More impressive is the aforementioned closing duel by a forest waterfall, where Jones and Del Toro engage in wolverine-style Filipino Martial Arts combat with knives carved out of stone and scrap metal. Because of the nature of their work, these men need to display advanced combat skills and handle weaponry with economic precision. What they don’t need is to be choreographed like they’re in a Chinese ballet, so it’s a relief when Friedkin bypasses Matrix/John Woo-style aestheticization to create a cinematic violence unnervingly close to the real thing — quick, messy, and painful. Putting the pain back into violence is Friedkin’s real achievement in The Hunted, and indeed his unfashionable, irony-free approach helps explain why the film never found its audience in a decade where torture porn induced new depths of numbness in viewers (who learned to watch eyeballs being blowtorched without batting their own eyelids). Perhaps the only mainstream action scene of the ’00s to rival The Hunted‘s knife-fight for convincing messiness and sheer physicality was Viggo Mortensen’s nude bathhouse battle in Eastern Promises (2007). That was obviously a better, deeper film all round, but Cronenberg’s cinema of the flesh still finds unexpected echoes in The Hunted — a film where the flick of a knife sounds horrifying, wounds flow just the right shade of red, and the suspension of disbelief that governs Hollywood action cinema is unwittingly disrupted by the taboo frailty of the aging male body.

In this light, the film’s central failure to articulate the resonance of its shadowy father-son duality is less critical than it perhaps should be. It’s true Friedkin offers little commentary on the ethical dilemma of a military protocol in which men are brainwashed into conscience-free terminators, or the catastrophic failure of institutional patriarchy to accommodate their reversion to civility.
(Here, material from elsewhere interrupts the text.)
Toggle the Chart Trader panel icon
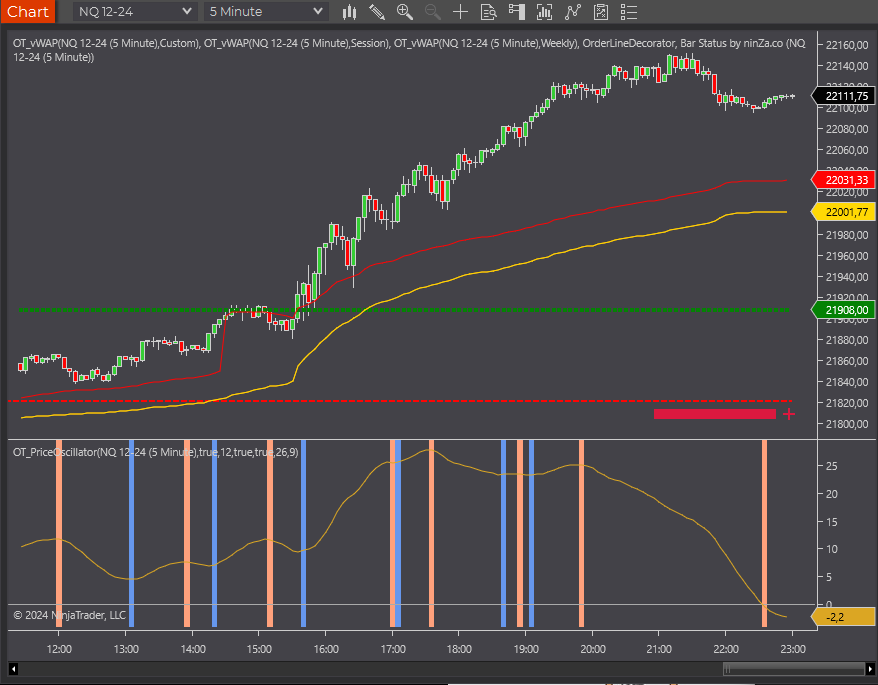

Instead he relies first on the use of Johnny Cash’s “Highway 61 Revisited” cover demanding that Abraham “kill me a son” to set the portentous tone, and then on the moral misgivings of Tommy Lee Jones’ great stone face to fill in the blanks. Yet what fails as straight narrative translates nicely into the kind of crude cinematic shorthand that has always given Friedkin’s films life: The Hunted is as bracing, primitive, and downright fleshy an action film as you’re ever likely to see come out of Hollywood.